1 RNAi的研究进展
1.1 RNAi 的分子机制 细胞中dsRNA的存在是RNAi形成的先决条件。dsRNA可通过多种途径在细胞核或胞质中产生。如反向DNA重复序列的转录;同时合成正义和反义RNA链;病毒复制;以单链RNA(single-stranded RNA, ssRNA)为模板在RNA依赖性RNA聚合酶 ( RNA-dependent RNA polymerase, RdRP ) 的催化作用下,合成互补RNA序列,并与之形成dsRNA。在线虫(C. elegans)可通过注射dsRNA、将线虫浸泡在含dsRNA的溶液或喂哺表达正义和反义RNA的细菌等方式引入dsRNA[3]。小干扰RNA(small interference RNA, siRNA)是RNAi过程中重要的中间分子。siRNA是一类长约21~23个核苷酸(nt )的特殊dsRNA分子,与所作用的靶mRNA序列具有同源性,每一条链的均有2个nt 3’突出端(end overhangs)。 RNAi主要是通过dsRNA被核酸酶切割成21~23nt的siRNA, 再由siRNA介导识别并靶向切割同源性靶mRNA分子而实现[2, 4]。
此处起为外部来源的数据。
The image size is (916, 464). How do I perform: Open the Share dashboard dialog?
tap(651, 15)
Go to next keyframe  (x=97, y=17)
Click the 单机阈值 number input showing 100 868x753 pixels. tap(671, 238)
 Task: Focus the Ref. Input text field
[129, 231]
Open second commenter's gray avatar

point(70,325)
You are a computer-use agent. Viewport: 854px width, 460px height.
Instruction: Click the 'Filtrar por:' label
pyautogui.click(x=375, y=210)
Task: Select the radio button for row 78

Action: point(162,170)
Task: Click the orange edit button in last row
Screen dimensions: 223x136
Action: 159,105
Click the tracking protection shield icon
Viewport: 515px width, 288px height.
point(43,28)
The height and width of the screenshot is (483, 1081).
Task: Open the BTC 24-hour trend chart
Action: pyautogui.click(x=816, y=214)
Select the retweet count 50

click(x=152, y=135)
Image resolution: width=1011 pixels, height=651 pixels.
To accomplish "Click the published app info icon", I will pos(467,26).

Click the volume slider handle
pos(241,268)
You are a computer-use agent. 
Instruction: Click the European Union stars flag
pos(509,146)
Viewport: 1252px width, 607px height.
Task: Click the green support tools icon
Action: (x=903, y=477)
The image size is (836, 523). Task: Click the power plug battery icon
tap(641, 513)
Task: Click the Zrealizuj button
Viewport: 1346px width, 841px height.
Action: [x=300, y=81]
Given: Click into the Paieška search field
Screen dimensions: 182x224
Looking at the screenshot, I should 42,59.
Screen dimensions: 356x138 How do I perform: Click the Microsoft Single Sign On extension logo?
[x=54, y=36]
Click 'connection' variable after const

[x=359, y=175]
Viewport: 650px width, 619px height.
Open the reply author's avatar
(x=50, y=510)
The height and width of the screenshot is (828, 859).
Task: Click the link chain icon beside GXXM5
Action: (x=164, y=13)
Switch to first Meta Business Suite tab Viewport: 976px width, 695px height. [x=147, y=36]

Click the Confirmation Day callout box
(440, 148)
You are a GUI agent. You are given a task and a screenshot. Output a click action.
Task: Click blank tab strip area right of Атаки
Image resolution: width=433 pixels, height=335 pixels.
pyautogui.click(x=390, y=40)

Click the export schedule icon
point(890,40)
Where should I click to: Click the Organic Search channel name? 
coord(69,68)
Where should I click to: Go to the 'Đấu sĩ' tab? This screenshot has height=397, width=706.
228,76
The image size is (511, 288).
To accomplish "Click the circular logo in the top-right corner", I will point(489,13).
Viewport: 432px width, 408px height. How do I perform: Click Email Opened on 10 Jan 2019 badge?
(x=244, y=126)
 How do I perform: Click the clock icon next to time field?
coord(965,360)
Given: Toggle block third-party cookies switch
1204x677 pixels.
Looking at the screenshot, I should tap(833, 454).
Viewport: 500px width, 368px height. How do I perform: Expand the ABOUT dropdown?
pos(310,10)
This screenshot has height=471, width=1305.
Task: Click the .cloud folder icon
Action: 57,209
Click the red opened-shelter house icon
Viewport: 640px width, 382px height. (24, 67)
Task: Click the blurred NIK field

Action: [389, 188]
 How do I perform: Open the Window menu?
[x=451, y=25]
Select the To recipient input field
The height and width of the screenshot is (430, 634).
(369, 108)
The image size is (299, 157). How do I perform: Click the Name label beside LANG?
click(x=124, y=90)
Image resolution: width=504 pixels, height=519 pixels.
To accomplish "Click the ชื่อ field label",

通过对RNAi所进行的遗传学与生物化学的研究,现已初步阐明了其作用机制。RNAi的第一步是,dsRNA在核酸内切酶(一种具有RNaseⅢ样活性的核酸酶)作用下,被加工裂解为21~23nt的由正义和反义序列组成的siRNA。在果蝇(Drosophila)中RNaseⅢ型核酸酶称为Dicer,具有解旋酶(helicase)活性、dsRNA结合区以及PAZ结构区。在线虫、哺乳动物均存在Dicer同类物[1, 4]。RNAi的第二步是,由Dicer产生的siRNA的反义链指导形成一种核酸内切酶复合体,称为RNA诱导的沉默复合体(RNA-induced silencing complex, RISC)。RISC介导切割靶mRNA分子中与siRNA反义链互补区域的中间位置,使mRNA降解,从而干扰基因表达。siRNA还可以作为一种特殊的引物,在RdRP的作用下,以靶mRNA为模板合成dsRNA分子,后者又可被RISC降解为新的siRNA,新生成的siRNA又进入上述循环,这一过程被称为随机降解性聚合酶链反应(random degradative PCR)[5]。新生的dsRNA反复合成与降解,不断形成新的siRNA,从而使靶mRNA渐进性减少,导致目的基因沉默,呈现RNAi现象。RdRP一般只对所表达的靶mRNA发挥作用,这种在RNAi过程中对靶mRNA的特异性扩增作用,有助于增强RNAi的特异性基因监视作用。每个细胞仅需少量dsRNA即有可能完全抑制相应基因表达,可见RNAi具有生物催化反应的基本动力学特征[ 6, 7 ]。